Tuesday, November 4, 2014
Blue Stockings by Jessica Swale
My rating: 4 of 5 stars
This play dramatises the failed campaign to award degrees to women at Cambridge University in 1897. It's a splendid piece of drama, and can be forgiven for sacrificing realism for dramatic impact.
Most of the characters, with the exception of Henry Maudsley, are fictitious, but the thrust of the story is true enough. Women had been allowed to study and receive certificates from Cambridge since the 1860s, but were not allowed to graduate. Swale's modern play recounts the failed campaign of 1896-7 to change all that.
In a series of short scenes, Swale charts the progress of four female students and the varying responses of their male counterparts. The responses range from guarded sympathy through derision to outright, violent hostility (and the latter, regrettably, is true enough). There are 25 scenes in the play, which helps create pace while making a few difficulties for staging.
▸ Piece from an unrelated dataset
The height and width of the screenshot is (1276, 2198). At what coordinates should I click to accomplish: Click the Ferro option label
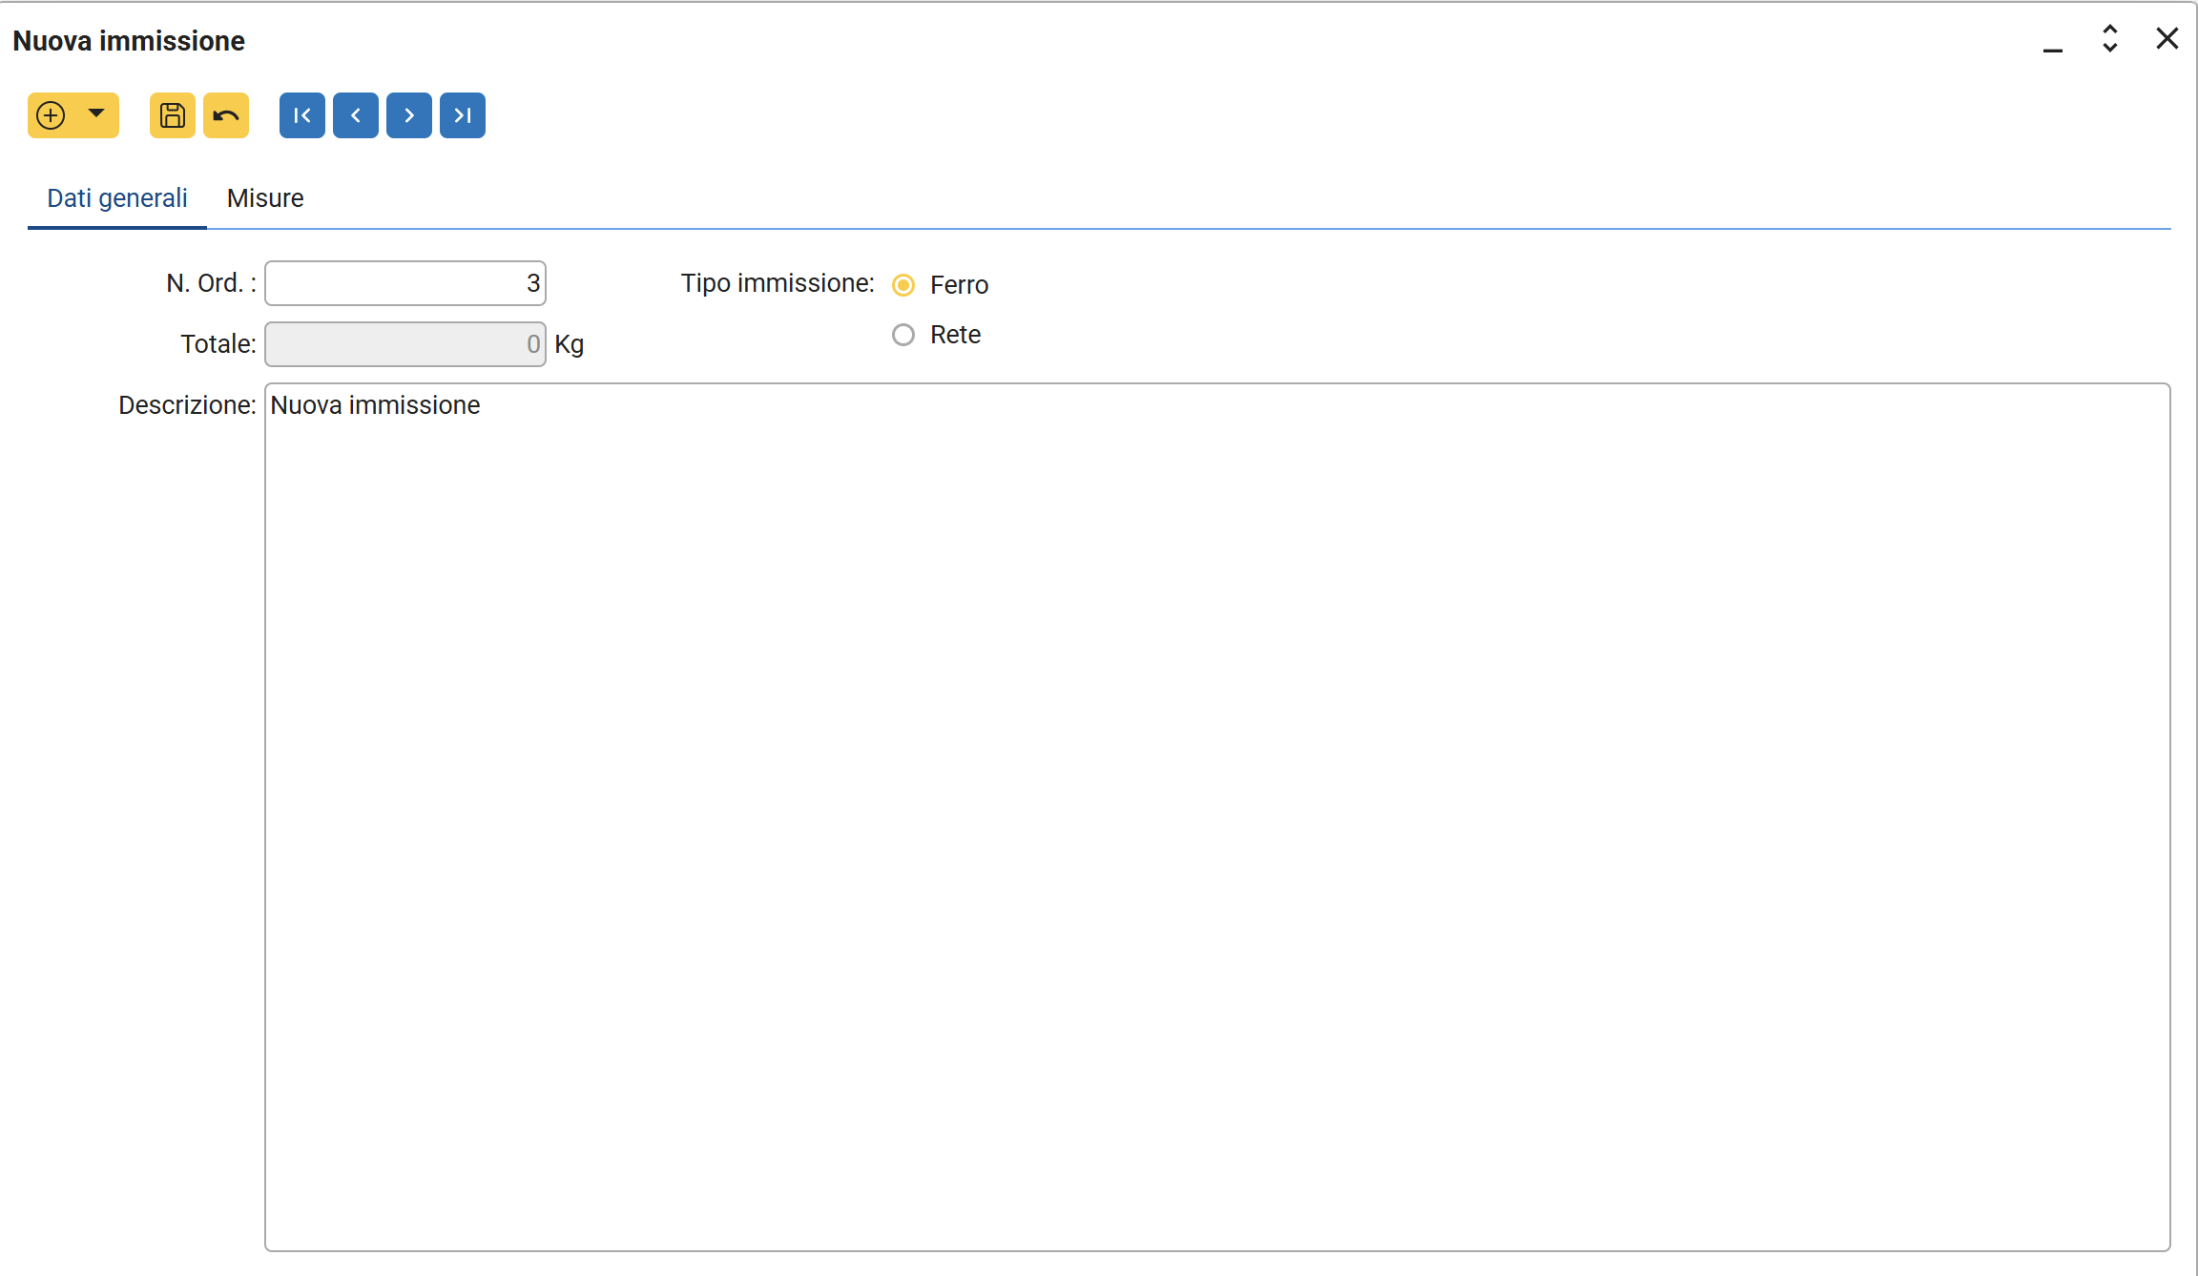[959, 285]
The script also calls for four young women and at least four young men, which will cause problems for all but the biggest amateur societies trying to stage the play.
Swale opts for vigorous dialogue at the expense of period realism. This would be forgiveable if it were solely for dramatic effect, but I feel she didn't really think it through. One could forgive the young ladies talking of Van Gogh and Einstein, even if it's implausible that teenage students in 1896 would have heard of either in 1896, but the word 'hassle' wasn't even invented then, and no Cambridge lecturer would have said 'millennia' when she meant 'millennium'. The numerous anachronisms seem more careless than deliberate.
Still, it's a vibrant, vigorous play that brings a historical story to life.